Exercise details: Find the line with "This screenshot has width=576, height=1024.". Transcribe it and each later line of the data exactly, up to and including the last.

Information:
Segment Open

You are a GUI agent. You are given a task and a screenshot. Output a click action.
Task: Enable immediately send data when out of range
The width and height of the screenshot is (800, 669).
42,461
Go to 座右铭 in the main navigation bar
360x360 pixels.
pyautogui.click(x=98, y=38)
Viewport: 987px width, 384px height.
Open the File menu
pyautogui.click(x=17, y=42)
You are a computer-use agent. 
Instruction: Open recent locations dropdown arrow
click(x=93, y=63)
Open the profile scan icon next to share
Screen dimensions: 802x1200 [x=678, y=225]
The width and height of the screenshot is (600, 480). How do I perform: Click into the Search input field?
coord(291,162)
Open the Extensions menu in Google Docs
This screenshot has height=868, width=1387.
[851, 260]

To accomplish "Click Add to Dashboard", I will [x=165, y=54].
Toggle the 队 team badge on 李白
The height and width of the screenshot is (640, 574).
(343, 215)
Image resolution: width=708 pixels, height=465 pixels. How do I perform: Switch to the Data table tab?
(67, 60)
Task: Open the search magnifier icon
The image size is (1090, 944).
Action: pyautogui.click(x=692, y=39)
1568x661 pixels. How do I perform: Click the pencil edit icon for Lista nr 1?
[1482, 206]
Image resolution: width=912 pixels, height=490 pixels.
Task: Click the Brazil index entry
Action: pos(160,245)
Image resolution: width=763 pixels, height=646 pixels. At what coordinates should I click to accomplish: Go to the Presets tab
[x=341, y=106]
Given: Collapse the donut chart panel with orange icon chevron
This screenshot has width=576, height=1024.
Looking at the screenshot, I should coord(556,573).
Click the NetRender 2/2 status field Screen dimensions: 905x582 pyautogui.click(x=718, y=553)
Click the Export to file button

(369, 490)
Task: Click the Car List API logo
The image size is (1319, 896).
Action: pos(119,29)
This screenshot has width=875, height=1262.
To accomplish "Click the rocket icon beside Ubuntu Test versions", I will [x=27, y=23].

Segment Closed

Answer to this task:
This screenshot has width=576, height=1024.
Looking at the screenshot, I should coord(556,573).
Click the NetRender 2/2 status field Screen dimensions: 905x582 pyautogui.click(x=718, y=553)
Click the Export to file button

(369, 490)
Task: Click the Car List API logo
The image size is (1319, 896).
Action: pos(119,29)
This screenshot has width=875, height=1262.
To accomplish "Click the rocket icon beside Ubuntu Test versions", I will [x=27, y=23].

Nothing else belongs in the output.